Structure Used By Shareholder to Hold S Shares Terminated S Status Instantly Upon Shareholder's Death
In Private Letter Ruling 201730002 we find a situation where a taxpayer’s death instantly terminated the S corporation in which he owned a 100% interest. The structure he created to hold the S corporation stock set up a situation in which the S election’s validity continued only so long as the shareholder remained alive.
Initially the taxpayer formed an S corporation in which he held a 100% interest. The taxpayer next took the following step:
On Date 2, A, the sole shareholder of X, transferred A’s entire interest in X to Y, a limited liability company wholly owned by A and treated as a disregarded entity for federal tax purposes.
Since the entity was disregarded, the stock was still treated as held directly by A. Since he was an eligible S corporation shareholder there was no problem.

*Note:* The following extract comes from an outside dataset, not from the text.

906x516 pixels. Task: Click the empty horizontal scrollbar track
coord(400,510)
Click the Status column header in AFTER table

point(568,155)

Next, the taxpayer modified the structure one more time. The ruling describes the next step as follows:
On Date 3, A transferred a n% interest in Y to Trust, a grantor trust that was treated (under subpart E of part I of subchapter J of chapter 1) as entirely owned by A. Trust was an eligible shareholder under §1361(c)(2)(A)(i).
While a partnership is not an eligible S corporation, this LLC was not treated as a partnership for tax purposes because it didn’t have two different partners in the view of the Internal Revenue Code. A portion of the interest was held directly by A, while the remainder was deemed held by A under the grantor trust rules. Since you must have partners (plural) to have a partnership, the partnership didn’t exist since it was treated as entirely owned by one person. Thus, we still have an S corporation.

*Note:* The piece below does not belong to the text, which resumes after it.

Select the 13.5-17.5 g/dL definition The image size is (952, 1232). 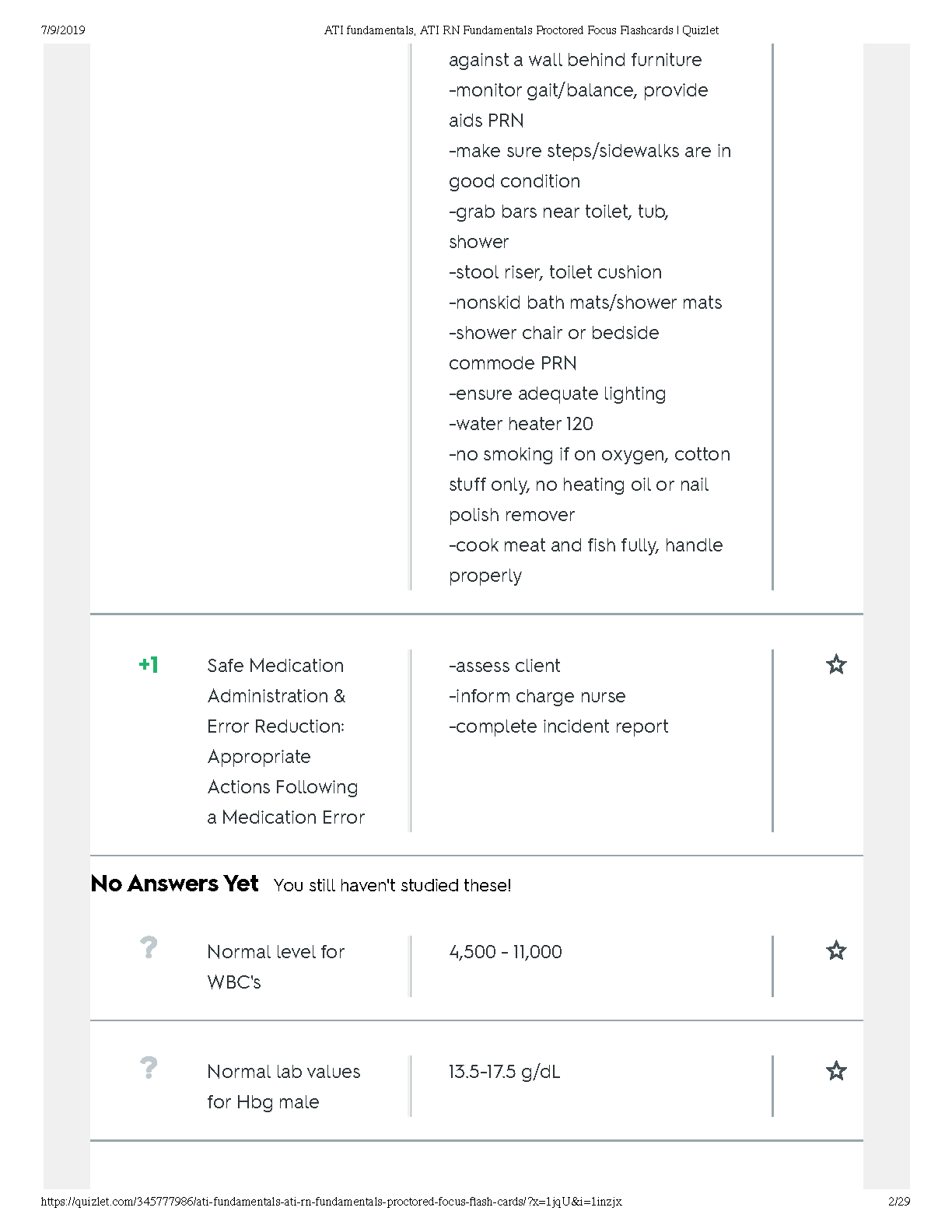click(x=504, y=1072)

But now the terminating event arises. As the ruling describes:
On Date 4, A died, causing Trust to cease being a grantor trust.

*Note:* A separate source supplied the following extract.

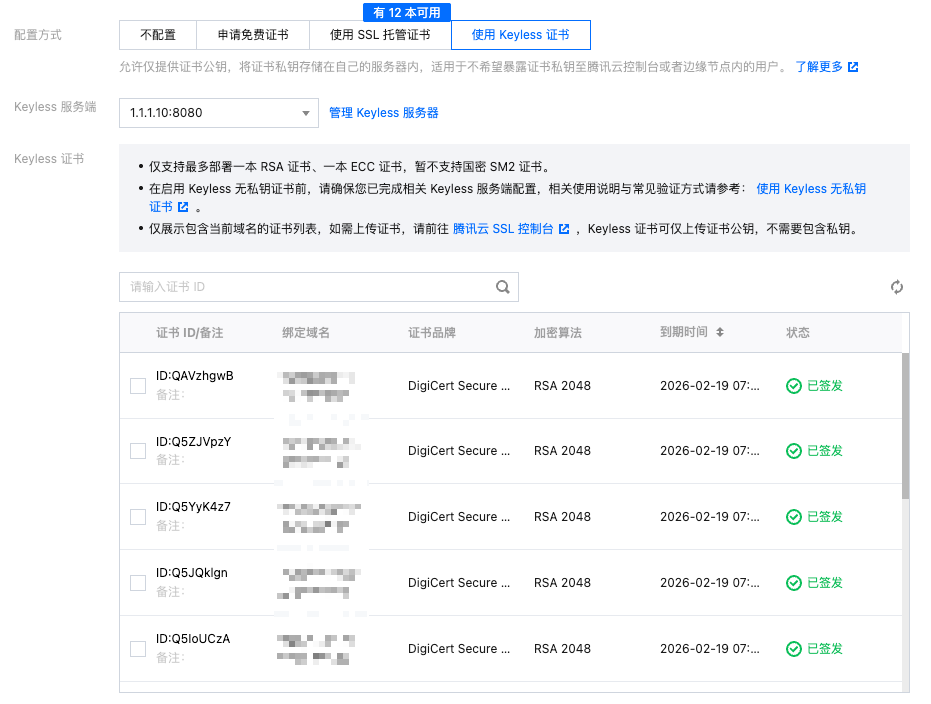The width and height of the screenshot is (931, 704).
Task: Click the search magnifier icon in certificate ID field
Action: click(503, 287)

Now we do have two partners—and therefore instantly the LLC converts to partnership status under the check the box rules, terminating the S election.
Note that the trust in question, being previously treated as a 100% grantor trust of one person, would have qualified to hold the S shares for two years after the date of death. As well, A’s estate was an eligible S shareholder. The problem was having those two entities hold the shares in a partnership structure—or, more appropriately, what became such a structure for tax purposes.
The corporation did apply for and receive relief from the IRS—but at the cost of having to pay the user fee to obtain a private letter ruling.
The key lesson in this case is to note the fragility of the S corporation structure—it is very easy to terminate the status, sometimes in ways that aren’t immediately obvious. We don’t know why the structure in question was chosen, but clearly having one LLC whose interests were divided between two entities created, even though the structure caused no immediate problem with the continued qualification for S status for the corporation.